In any objective cost-benefit analysis, Abbott surely loses on all fronts. As a politician, it brings into question his judgment and could, in coup-addicted Canberra, lead eventually to his ouster. As a constitutional conservative, he runs the risk of turning small 'r' republicans into more troublesome rebels and imperiling the very institution he seeks to protect. As prime minister of a country supposedly seeking better ties with its neighbours, it makes him look more Anglo than Asian in his orientation. As historian James Curran observed in these pages earlier in the week, this move brings to mind what Paul Keating said about the 'ghost of empire' that 'remains debilitating...to our destiny as a nation in Asia and the Pacific.'

It is also worth revisiting what became known as the 'Anglosphere speech' that Tony Abbott delivered in Oxford in December 2012, before becoming prime minister. [fold]

The setting was his old college, which, appropriately enough, is called Queen's. 'China, Japan, India and Indonesia are countries that are profoundly important to Australia', he said. 'Size, proximity and economic and military strength matter.

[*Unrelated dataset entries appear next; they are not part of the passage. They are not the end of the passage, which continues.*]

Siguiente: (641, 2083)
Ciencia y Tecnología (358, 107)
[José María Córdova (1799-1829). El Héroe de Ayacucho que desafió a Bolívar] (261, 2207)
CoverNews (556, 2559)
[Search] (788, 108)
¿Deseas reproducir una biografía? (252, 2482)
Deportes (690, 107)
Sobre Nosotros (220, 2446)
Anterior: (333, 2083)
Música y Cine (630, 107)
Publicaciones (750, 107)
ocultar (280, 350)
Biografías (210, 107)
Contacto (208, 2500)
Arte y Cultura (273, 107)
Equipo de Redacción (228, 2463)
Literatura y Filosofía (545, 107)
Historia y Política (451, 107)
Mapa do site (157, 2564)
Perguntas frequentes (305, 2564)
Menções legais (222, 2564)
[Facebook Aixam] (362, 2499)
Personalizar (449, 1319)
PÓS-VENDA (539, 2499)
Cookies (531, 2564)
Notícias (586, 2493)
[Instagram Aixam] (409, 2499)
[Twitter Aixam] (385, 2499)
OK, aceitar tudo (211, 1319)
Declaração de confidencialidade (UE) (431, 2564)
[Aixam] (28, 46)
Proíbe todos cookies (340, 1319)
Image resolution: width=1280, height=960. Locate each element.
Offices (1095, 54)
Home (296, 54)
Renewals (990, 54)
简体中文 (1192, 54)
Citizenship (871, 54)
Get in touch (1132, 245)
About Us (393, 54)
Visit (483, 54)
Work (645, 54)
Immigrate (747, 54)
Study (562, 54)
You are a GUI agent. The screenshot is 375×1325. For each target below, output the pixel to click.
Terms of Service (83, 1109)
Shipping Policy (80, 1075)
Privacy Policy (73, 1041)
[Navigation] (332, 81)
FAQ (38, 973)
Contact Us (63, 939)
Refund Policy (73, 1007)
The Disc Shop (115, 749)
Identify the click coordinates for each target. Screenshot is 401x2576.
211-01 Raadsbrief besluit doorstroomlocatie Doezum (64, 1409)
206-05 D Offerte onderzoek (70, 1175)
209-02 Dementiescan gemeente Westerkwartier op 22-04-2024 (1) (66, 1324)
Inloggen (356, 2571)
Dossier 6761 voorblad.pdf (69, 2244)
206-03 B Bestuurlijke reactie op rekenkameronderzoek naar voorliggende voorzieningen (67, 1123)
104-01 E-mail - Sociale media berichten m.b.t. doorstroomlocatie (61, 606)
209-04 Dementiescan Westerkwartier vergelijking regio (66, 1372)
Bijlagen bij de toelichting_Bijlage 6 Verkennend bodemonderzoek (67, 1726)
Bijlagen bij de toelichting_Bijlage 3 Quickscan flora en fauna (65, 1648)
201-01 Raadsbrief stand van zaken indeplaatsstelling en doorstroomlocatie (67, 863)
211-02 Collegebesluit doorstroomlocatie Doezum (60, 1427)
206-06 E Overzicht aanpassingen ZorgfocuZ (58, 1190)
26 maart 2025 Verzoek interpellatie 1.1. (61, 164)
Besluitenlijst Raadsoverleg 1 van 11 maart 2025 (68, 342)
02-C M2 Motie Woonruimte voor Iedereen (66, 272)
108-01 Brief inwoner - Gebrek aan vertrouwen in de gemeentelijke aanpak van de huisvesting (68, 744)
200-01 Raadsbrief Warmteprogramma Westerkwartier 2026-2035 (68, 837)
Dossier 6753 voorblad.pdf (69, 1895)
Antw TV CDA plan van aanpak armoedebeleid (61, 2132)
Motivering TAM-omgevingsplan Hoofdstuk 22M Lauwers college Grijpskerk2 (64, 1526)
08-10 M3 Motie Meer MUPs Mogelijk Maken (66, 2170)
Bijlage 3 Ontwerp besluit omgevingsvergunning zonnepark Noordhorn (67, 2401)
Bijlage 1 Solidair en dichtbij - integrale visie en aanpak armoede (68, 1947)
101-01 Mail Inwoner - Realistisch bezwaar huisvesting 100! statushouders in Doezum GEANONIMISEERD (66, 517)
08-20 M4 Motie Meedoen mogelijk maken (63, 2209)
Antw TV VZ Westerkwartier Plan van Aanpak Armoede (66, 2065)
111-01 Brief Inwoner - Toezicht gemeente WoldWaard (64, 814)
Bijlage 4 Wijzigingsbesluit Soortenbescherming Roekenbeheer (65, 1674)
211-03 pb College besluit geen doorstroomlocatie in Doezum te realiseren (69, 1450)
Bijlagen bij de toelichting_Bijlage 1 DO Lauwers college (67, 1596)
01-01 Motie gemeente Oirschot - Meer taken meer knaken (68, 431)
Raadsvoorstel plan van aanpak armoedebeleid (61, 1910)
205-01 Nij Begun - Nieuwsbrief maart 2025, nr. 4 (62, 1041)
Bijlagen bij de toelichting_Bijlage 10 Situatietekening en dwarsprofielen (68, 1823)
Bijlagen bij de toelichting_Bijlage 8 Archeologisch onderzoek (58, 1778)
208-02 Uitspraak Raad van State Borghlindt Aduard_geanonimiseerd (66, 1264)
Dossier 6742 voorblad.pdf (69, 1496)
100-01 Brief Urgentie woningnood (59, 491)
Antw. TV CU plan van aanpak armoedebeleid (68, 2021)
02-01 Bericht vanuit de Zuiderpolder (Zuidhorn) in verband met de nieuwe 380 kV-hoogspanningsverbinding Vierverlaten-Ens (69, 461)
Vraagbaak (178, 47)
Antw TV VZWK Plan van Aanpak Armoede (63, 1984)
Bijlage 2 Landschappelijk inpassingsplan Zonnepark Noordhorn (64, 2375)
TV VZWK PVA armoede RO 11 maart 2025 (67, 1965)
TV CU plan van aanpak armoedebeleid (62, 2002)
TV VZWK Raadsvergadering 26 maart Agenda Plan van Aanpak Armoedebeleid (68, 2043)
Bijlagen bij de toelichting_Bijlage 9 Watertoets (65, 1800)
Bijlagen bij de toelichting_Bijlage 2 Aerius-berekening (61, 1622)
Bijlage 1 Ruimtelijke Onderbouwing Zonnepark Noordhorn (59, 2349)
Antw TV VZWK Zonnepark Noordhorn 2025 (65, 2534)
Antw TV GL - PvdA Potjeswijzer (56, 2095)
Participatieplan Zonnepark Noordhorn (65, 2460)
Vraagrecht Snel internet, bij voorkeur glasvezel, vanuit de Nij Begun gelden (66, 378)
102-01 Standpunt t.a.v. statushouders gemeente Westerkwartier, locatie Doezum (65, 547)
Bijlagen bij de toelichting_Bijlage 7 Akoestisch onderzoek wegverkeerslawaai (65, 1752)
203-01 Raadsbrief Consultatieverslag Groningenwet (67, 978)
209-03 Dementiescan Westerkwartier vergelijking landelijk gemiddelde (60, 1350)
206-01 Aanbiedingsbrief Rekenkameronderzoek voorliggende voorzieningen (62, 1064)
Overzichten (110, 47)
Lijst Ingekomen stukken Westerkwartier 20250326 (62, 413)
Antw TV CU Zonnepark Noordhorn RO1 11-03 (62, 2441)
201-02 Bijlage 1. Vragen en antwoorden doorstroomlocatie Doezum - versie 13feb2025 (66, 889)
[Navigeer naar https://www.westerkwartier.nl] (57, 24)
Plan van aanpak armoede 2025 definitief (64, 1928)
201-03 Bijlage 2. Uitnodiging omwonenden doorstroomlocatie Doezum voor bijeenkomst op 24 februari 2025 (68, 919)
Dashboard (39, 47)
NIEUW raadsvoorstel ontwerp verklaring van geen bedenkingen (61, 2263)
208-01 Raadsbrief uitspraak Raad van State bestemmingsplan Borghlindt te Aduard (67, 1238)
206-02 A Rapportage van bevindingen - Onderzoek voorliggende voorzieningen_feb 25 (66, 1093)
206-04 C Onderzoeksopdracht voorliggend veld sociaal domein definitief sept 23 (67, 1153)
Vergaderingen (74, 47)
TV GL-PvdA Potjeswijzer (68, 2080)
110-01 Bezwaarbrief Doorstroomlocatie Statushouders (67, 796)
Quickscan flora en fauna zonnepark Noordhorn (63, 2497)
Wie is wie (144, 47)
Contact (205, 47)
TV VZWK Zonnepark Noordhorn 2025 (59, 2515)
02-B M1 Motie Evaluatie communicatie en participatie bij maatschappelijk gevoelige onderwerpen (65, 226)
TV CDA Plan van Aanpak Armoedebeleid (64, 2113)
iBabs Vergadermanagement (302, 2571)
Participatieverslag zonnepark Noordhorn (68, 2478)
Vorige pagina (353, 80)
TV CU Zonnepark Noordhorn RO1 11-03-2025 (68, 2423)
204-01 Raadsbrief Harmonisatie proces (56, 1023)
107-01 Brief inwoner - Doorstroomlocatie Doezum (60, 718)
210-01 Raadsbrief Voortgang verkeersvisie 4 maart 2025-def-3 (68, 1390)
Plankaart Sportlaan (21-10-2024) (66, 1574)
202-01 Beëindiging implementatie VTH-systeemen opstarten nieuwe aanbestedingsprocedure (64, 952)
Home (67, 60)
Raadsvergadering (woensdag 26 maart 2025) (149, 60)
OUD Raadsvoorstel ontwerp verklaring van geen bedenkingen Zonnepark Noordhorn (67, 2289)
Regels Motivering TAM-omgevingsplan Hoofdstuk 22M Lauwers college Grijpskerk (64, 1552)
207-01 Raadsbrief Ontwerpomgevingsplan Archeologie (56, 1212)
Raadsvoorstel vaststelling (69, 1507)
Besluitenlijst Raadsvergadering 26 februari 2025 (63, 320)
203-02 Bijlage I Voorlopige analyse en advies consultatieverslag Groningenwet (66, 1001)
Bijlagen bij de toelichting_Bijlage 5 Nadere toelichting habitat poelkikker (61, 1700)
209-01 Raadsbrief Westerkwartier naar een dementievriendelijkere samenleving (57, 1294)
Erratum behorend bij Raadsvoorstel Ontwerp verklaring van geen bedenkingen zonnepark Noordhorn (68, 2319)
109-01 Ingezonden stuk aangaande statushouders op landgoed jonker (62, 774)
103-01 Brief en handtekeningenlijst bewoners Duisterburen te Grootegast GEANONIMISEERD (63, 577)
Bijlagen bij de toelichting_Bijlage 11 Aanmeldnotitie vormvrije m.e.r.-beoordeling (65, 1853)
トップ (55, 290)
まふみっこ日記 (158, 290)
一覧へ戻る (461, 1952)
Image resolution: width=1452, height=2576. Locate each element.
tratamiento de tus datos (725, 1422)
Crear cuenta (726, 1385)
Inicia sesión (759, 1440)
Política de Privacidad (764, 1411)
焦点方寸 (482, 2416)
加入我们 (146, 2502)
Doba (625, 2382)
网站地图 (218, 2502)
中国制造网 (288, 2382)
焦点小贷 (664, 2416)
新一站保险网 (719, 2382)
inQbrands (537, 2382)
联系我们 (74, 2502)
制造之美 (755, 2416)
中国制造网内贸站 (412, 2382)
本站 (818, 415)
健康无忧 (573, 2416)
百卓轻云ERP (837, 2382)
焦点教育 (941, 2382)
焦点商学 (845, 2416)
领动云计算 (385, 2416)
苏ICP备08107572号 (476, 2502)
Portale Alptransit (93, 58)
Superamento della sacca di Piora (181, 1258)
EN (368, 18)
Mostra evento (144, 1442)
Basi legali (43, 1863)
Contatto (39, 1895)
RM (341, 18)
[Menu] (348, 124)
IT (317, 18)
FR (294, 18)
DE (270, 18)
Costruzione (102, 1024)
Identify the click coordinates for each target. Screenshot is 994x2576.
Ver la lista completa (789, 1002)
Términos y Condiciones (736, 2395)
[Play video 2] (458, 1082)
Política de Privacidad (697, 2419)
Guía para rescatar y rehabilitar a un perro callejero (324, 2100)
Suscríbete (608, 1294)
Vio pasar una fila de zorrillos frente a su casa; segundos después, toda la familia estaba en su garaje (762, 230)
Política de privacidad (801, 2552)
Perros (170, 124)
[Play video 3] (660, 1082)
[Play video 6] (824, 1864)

Of course they do; but so do the bonds of history, of shared values, and of millions of familiar attachments.' This seemed to imply that Australia's relationship with its Asian neighbours would primarily be transactional, whereas the relationship with Britain and America would be brotherly, emotional and thus always more meaningful.

What gave the speech its controversial edge, however, was the insinuation that Anglo culture was superior. Abbott said his 'insatiable curiosity' came from studying at Oxford, and was 'the hallmark of Western civilization (especially in its English-speaking versions) and provides our comparative advantage among the cultures of the world.' Does not the knighthood for Philip send a similar message from the Australian prime minister to the rest of Asia? That the epitome of civilization is to be found in Anglo history and institutions?

Will this controversy reverberate beyond the Australian Twittersphere and talk-back stations? Is it just a storm in a Royal Doulton tea cup? My sense is that the knighthood does create a national image problem, because it heightens the sense of confusion about the country's global positioning. It revives the seemingly unresolved question: 'Advance Australia Where?' It projects a sepia-tinted Australia to the rest of the world rather than the thrusting economic, commercial and cultural powerhouse that modern Australia has become.

It would also be a mistake to think that this kind of symbolism does not matter. Just witness the damage to America wrought by Barack Obama's failure to attend the solidary march in Paris in the aftermath of the Charlie Hebdo massacre. Or the sneering at US Secretary of State John Kerry, who attempted to mend that particular diplomatic fence by getting James Taylor to sing 'You’ve got a friend'. The international press, Fleet Street especially, looked on the knighthood as a gift horse, if only because it could re-run Prince Phillip's most famous gaffes. But it also makes the Australian prime minister a cartoonish figure of fun – an '...And finally' story.

Australian diplomacy will take a hit, and so, too, the already battered reputation of Australian democracy.